Moving forward, traders should sell at the close of this candlestick, targeting a “breakout” or an accentuated weakness. A bearish or bullish breakout often forms ahead of important economic events, such as the CPI we talked about a little earlier, a central bank decision, or anything else the market deems important.
Any trade must have a stop-loss and a take-profit order, as indicated by the money management system in place. In this case, the stop for the short trade must be placed at the highest level of the candlestick that served as the entry. That is the risk for the trade, and the trader has 2 options for the take profit.
One option is to use a risk-reward ratio of 1:2. That means that for every $1 risked, the trader stands to gain $2.
Therefore, the thing to do is to measure the distance from the entry to the stop and set the take-profit level as double that distance. As the chart shows, 2 candlesticks later, the AUDUSD short has reached the take profit.
Another option is to trail the stop with each candlestick that the chart forms. This way, the trader stands to make more if the breakout is the start of a sustained trend lower. However, the risk is that the market retraces quickly after reaching the 1:2 ratio, so the trader misses the profit.
Conclusion
There is much more to say about Drummond Geometry than this article has covered. The idea was to introduce the concept and explain it so that everybody understands at least the basic principles – support and resistance, the PL dot’s calculation and interpretation, and the breakout points.
But the theory goes beyond that, serving as an important tool to analyze and interpret even bigger timeframes than the monthly chart.
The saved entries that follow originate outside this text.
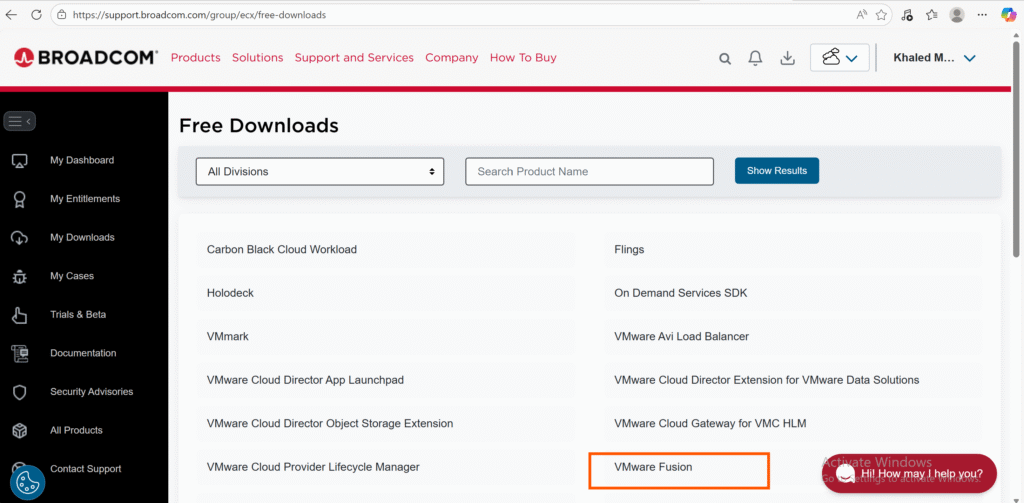Expand the All Divisions dropdown
The image size is (1024, 503).
pyautogui.click(x=320, y=171)
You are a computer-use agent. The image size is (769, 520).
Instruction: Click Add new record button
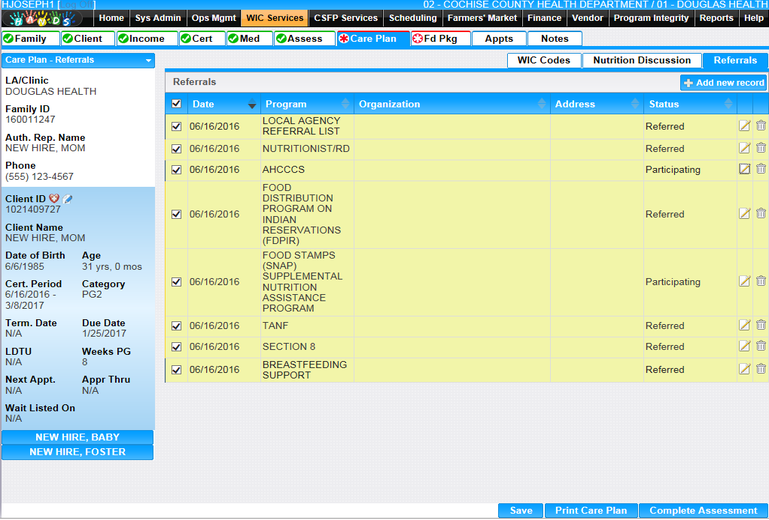click(x=724, y=83)
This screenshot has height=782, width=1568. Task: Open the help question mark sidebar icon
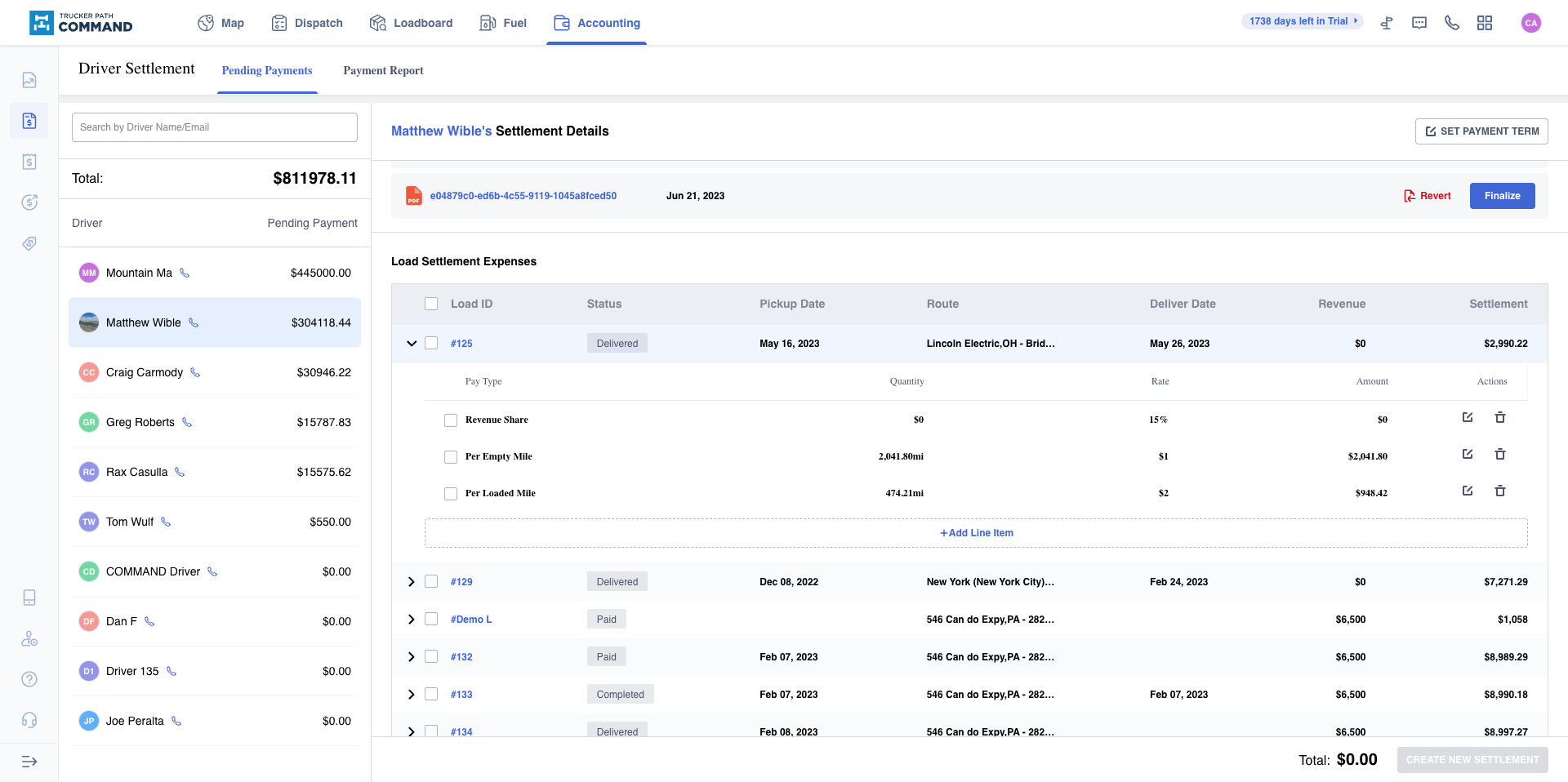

For instance, support and resistance levels derived from the yearly chart serve as pivotal levels for traders interested in allocating capital for the year ahead.
To sum up, Drummond Geometry, just like other trading theories, is based on several assumptions that are usual for technical analysis. However, unlike other trading theories, Drummond Geometry works on the currency market without the trader needing to adjust the original concept.